# 2 Mountain Lions



## wyogoob (Sep 7, 2007)

Went Utah mountain lion hunting today in some nice country.









The dogs treed 2 mountain lions in the same tree, a female accompanied by a youngster. The mature female is half way up the tree in this picture:









The mature female lion was average size.









The younger cat scambled nearly to the top, stopping when it flushed a pine grouse from the tree! The dogs had as much fun as I did. Maybe we'll find a tom the next time.


----------



## GaryFish (Sep 7, 2007)

Great pics. I'm not much of a houndsman myself, but I do love to see pics of the big cats. They are clearly one of the most majestic animals in the rocky mountain region. Simply elegant.
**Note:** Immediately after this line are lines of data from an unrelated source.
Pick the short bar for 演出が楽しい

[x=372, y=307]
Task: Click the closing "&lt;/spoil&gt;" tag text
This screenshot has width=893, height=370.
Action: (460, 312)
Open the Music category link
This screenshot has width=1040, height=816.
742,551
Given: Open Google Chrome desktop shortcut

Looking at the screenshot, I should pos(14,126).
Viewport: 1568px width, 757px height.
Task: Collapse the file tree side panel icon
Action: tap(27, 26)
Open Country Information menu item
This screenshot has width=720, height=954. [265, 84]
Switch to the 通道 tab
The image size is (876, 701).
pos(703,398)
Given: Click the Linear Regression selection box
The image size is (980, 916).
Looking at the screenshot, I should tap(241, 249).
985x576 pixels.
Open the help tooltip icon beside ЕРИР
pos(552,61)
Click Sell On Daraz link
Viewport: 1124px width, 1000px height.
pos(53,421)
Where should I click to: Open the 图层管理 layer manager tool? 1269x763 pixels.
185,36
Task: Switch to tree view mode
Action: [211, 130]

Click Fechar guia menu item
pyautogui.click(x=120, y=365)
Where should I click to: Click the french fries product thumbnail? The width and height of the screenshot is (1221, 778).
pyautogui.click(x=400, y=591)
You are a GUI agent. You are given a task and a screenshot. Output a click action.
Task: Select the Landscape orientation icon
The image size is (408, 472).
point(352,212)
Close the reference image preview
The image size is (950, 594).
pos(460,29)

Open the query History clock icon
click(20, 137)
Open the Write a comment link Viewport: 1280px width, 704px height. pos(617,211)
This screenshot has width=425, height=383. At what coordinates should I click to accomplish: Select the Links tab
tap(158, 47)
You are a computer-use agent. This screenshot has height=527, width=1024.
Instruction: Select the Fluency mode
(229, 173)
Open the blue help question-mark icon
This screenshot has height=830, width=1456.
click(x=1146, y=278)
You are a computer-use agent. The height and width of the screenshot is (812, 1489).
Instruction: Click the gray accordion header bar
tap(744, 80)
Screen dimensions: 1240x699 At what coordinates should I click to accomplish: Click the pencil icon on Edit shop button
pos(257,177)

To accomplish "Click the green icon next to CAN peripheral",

Thank you for sharing.


----------



## BrookTroutKid (Oct 10, 2007)

They sure are I killed one last december and I will never forget hunting it.


----------



## chuckmiester (Sep 9, 2007)

beautiful pictures. the one with the close up is awesome.


----------



## JAT83 (Sep 9, 2007)

GaryFish said:


> Great pics. I'm not much of a houndsman myself, but I do love to see pics of the big cats. They are clearly one of the most majestic animals in the rocky mountain region. Simply elegant. Thank you for sharing.


+1


----------



## FROGGER (Oct 1, 2007)

Sweet, thanks for the pics... one of the few animals i have yet to see in the wild....


----------